Reputation: 520
On the NLTK docs, this is how printing a tree (in this case, 'entities') is shown to be:
import nltk
sentence = """At eight o'clock on Thursday morning
Arthur didn't feel very good."""
tokens = nltk.word_tokenize(sentence)
tagged = nltk.pos_tag(tokens)
entities = nltk.chunk.ne_chunk(tagged)
entities
Tree('S', [('At', 'IN'), ('eight', 'CD'), ("o'clock", 'JJ'),
('on', 'IN'), ('Thursday', 'NNP'), ('morning', 'NN'),
Tree('PERSON', [('Arthur', 'NNP')]),
('did', 'VBD'), ("n't", 'RB'), ('feel', 'VB'),
('very', 'RB'), ('good', 'JJ'), ('.', '.')])
But when I try to do the exact same thing with the exact same code, this is what happens:
entities
(S
At/IN
eight/CD
o'clock/NN
on/IN
Thursday/NNP
morning/NN
(PERSON Arthur/NNP)
did/VBD
n't/RB
feel/VB
very/RB
good/JJ
./.)
In case you haven't caught on, I would like the output of my code (which is the exact same code) to be formatted like the output of the code from the docs.
I have tried this on both python 2.7 and python 3.5, with the same results. Is there a fix? Perhaps I'm just missing some nltk add-on? If there is a fix, I'd prefer python 2.7.
Upvotes: 0
Views: 146
Reputation: 50190
Are you sure you just typed entities
to get the result you report? What you see in the nltk homepage is the unambiguous representation of the tree object (its “repr” form, in python terms). You get when you dump a variable by just typing its name at the prompt. If you print out the tree with print(entities)

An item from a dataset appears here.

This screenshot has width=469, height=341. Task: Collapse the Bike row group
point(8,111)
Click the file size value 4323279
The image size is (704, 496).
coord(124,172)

(which is probably what you actually did), it provides the customized, more readable form without the Tree
types and tuple notation.
So there is no problem, and no fix is needed. These are two representations of the same object. If you have to use print
to see the variable's content (e.g., you are not at the interactive prompt) but you want to match the output you see in the example, you can use print(repr(entities))
.
Upvotes: 2